“听晴儿说,你今日在朝堂上,披露了何敬与李氏的罪行?” 慕颜轻声问着。
她没有想到,洛浔不会私下里找父皇说,而是直接当着众人的面,说了这件事情。
这事情太过突然,后来还听上官晴说,父皇让王闲去单独召见了洛浔。
不知洛浔是否受到了父皇所疑,也不知道她是不是受到了训斥。
洛浔点头,彼时两人正宿在慕颜的昭华宫内。
再过两日就是太后的圣诞,慕颜顾及昭华宫内的桃园,想到洛浔还未在她从小到大的寝殿内住过。
为着方便,两人就决定,今夜住下,等太后圣诞过了,她二人在出宫回府。
“是,我见何敬唯唯诺诺的,怕他会有顾虑,逼他一下罢了。”洛浔说着。
转而一想又道:“齐家在南江城的事情,太子一定也知道了,那李华也知晓,避免夜长梦多,他们再出些幺蛾子,不若直接让圣上下旨了,我想,旨意应该发出去了,不日就到,希望这次齐然,能顺利坐上家主之位。”
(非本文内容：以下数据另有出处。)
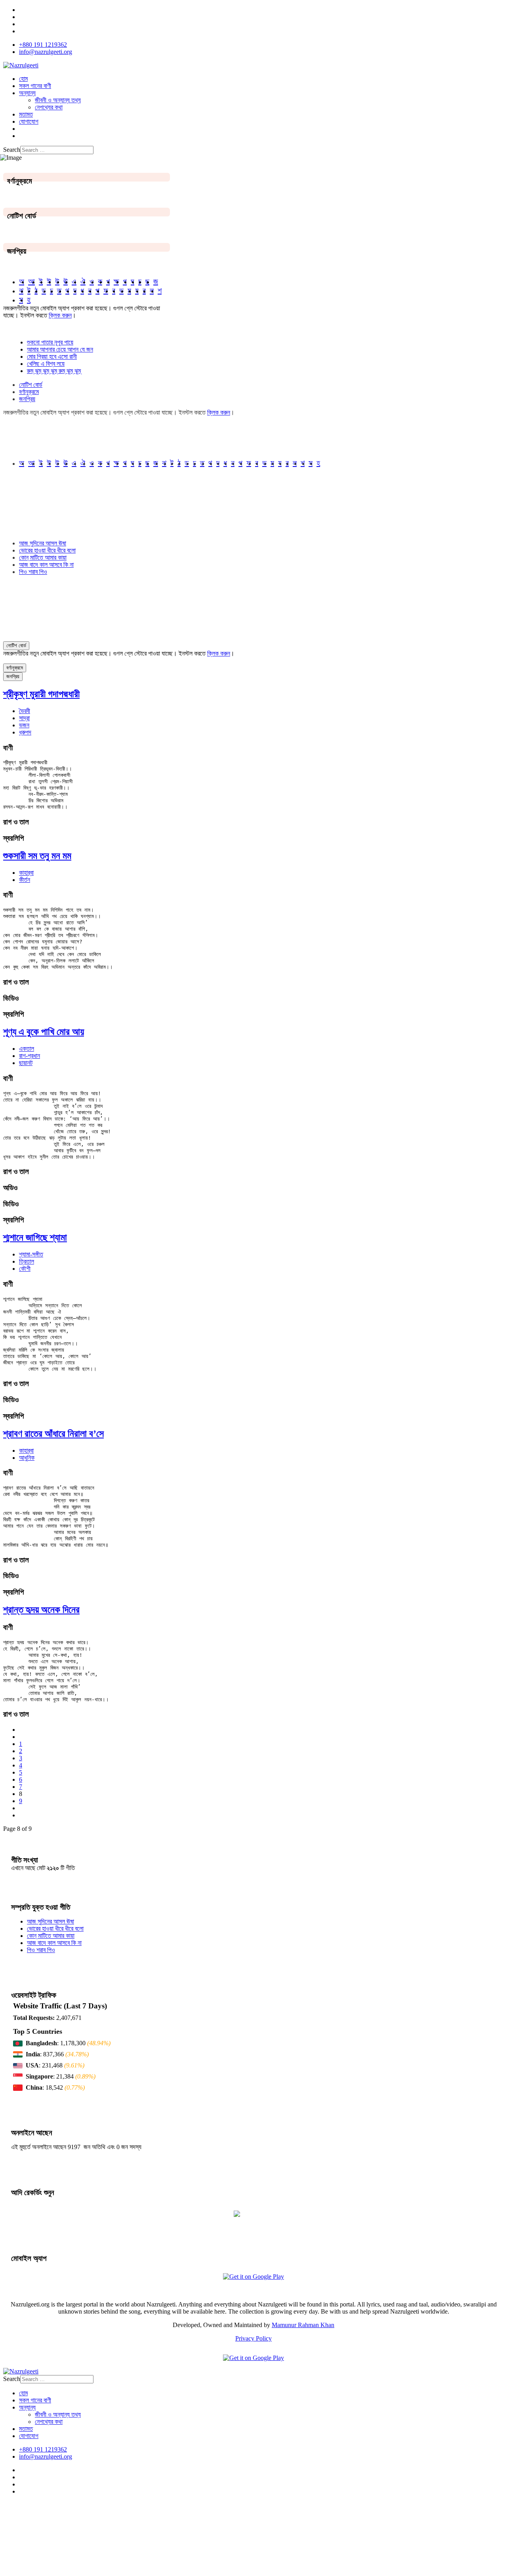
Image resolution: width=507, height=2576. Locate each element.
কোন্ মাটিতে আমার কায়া (43, 557)
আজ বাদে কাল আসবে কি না (46, 564)
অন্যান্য (27, 93)
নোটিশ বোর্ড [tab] (30, 384)
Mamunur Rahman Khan (303, 2325)
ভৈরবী (24, 711)
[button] (253, 748)
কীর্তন (24, 879)
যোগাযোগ (28, 121)
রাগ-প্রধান (29, 1055)
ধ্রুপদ (25, 732)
慕颜赞同道:“她坐上家主之位后,有了朝堂的帮衬,她二叔三叔日后对她,也得客气守礼些了。”
“成长是一个过程,她现下接下重担,往后遇到的事情还会更多,希望再见之时,她已然不只只是齐家少主的名头,一直在她爹娘的影子里。”洛浔说着,反了个身,两人四目相对。
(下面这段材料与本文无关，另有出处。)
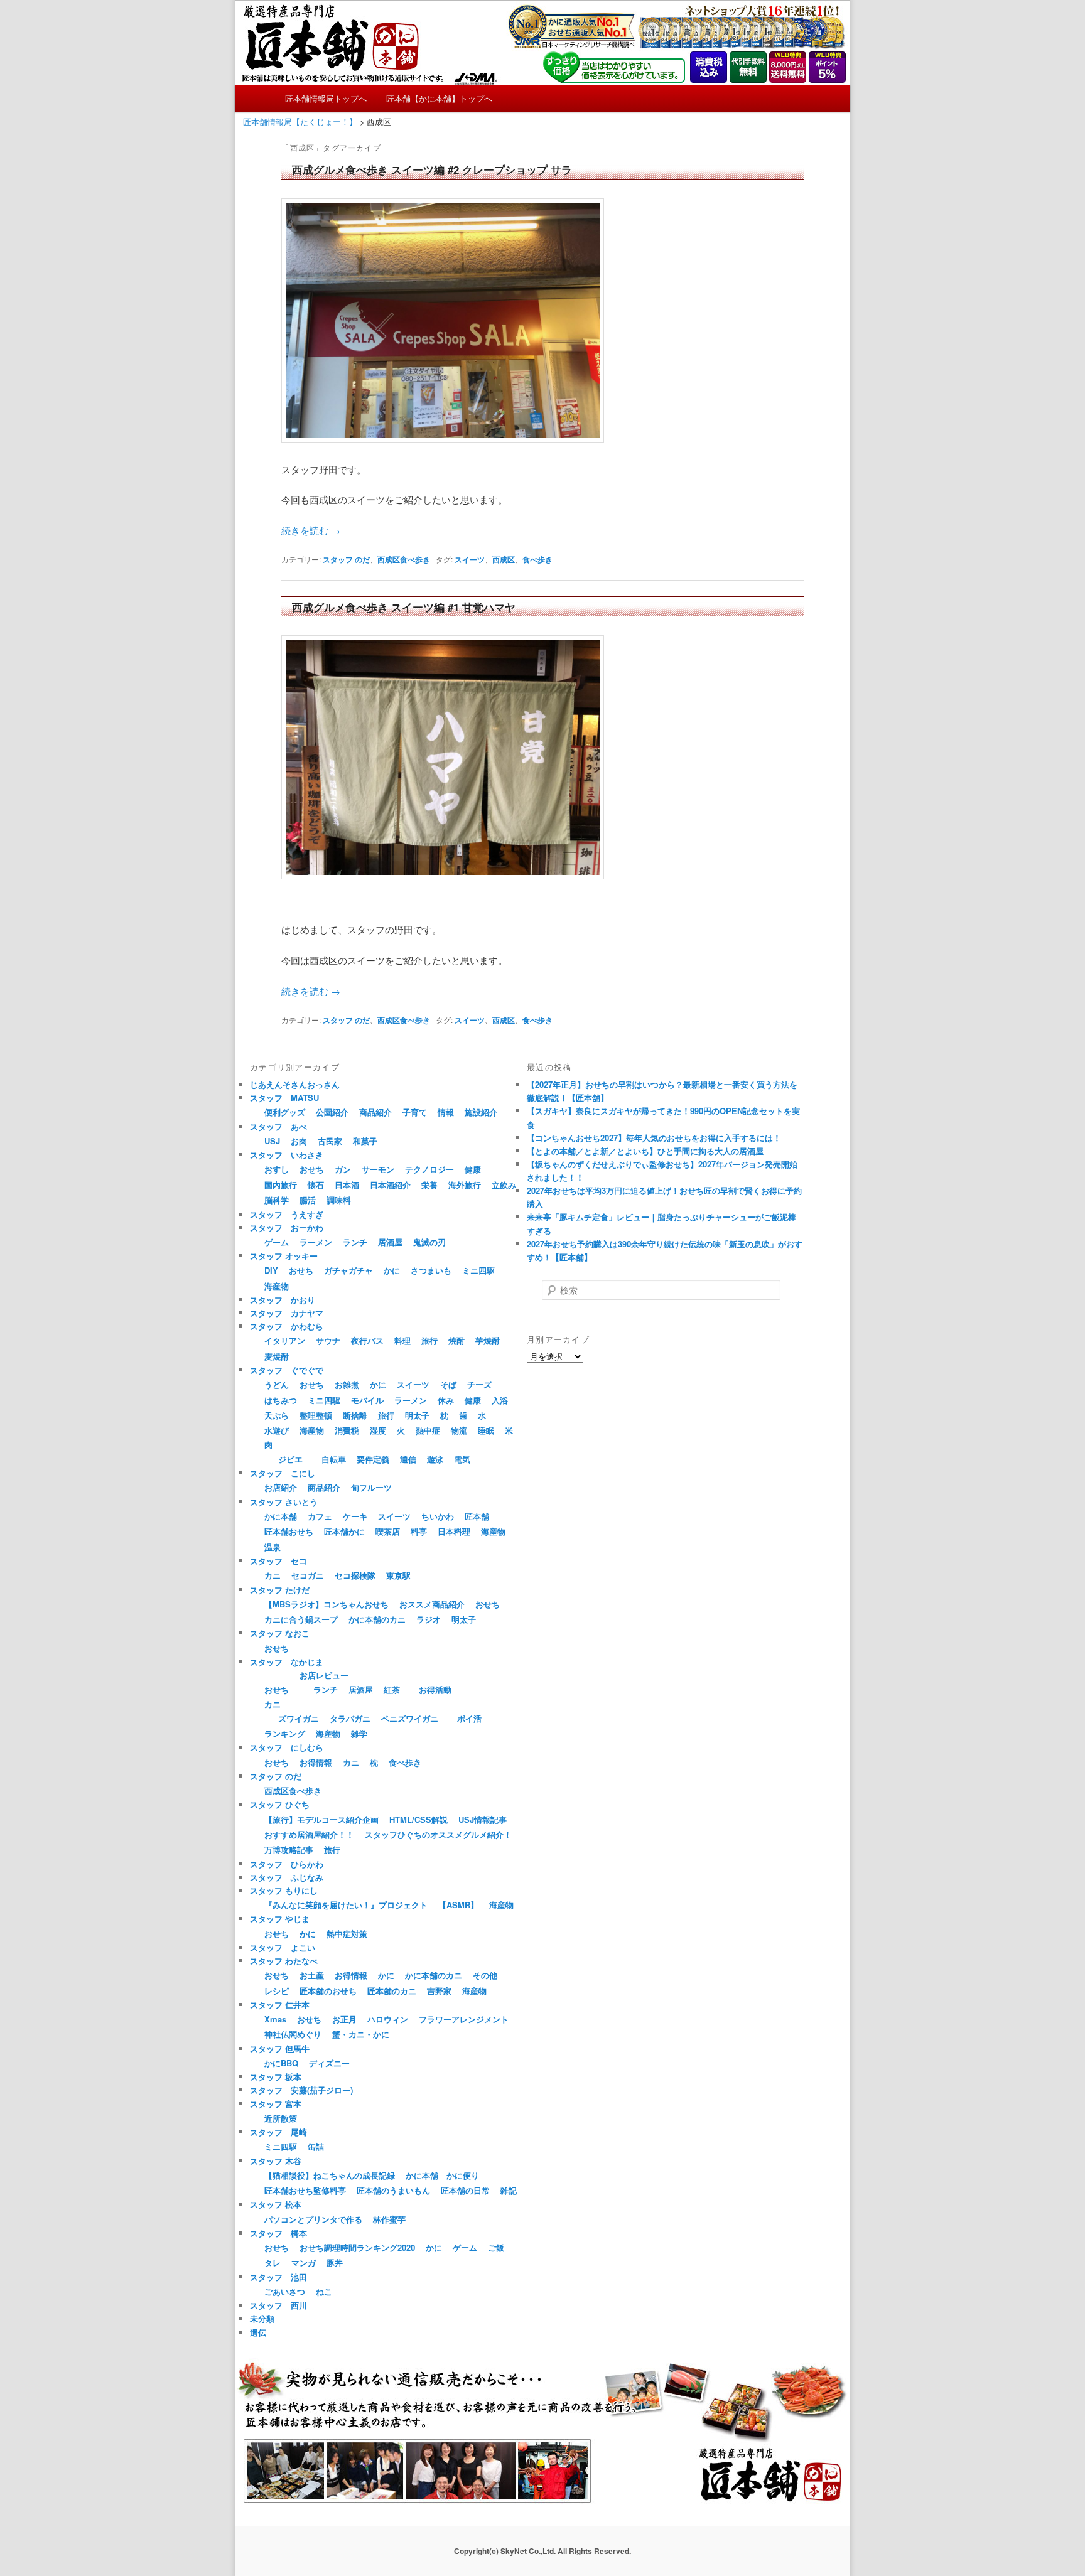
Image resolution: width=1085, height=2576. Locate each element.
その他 (485, 1975)
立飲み (504, 1185)
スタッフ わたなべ (284, 1961)
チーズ (479, 1384)
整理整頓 (316, 1415)
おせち (312, 1169)
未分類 (262, 2318)
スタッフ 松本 (275, 2204)
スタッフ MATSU (284, 1097)
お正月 (344, 2019)
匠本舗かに (344, 1531)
慕颜突然有些担忧,想到慕邺的单独召见:“父皇单独召见你,可是不满你此番之举?”
“我们能想到的,圣上自然也想到了,坐在那个位置上,耳听八方,权衡利弊是必然的。”洛浔说着,想到慕邺此前的话,她有些惆怅:“他问我,要扶持哪位皇子。”
慕颜有些吃惊:“父皇竟然,直接这么问你吗?”
洛浔点了点头:“不过他何须如此一问,明眼人都看得出来,我是你的驸马,自然偏向的就是七皇子啊。”
“看来,父皇对慕旭这个储君,也并非十分满意。”慕颜眸中精光一闪,笑了笑:“可见父皇对你重视,换作别的臣子,他这般问,已然是挂上了党争之派了。”
洛浔努了努嘴,想了想:“他只不过把我当做,称手的剑,去打破现在的局面罢了,他怕慕旭的势力强大下去,威胁到他。”
“慕旭是储君,他既然做了储君,自是会有不少势力投靠与他,父皇也不是没想到,只不过这一系列的事情下来,他发觉,慕旭背后有他看不到的权势,所以才会有此打算吧,想要培植你做权臣,想要让你扶持昭儿,好去制衡太子,让太子收敛。”
慕颜说的直白,洛浔也懂,她们都不过是,慕邺皇权平衡中的一枚棋子罢了。
“不管如何,拉慕旭下马后,无论下一任储君是谁,只有七皇子做了储君,才能保你周全。”洛浔淡淡说道。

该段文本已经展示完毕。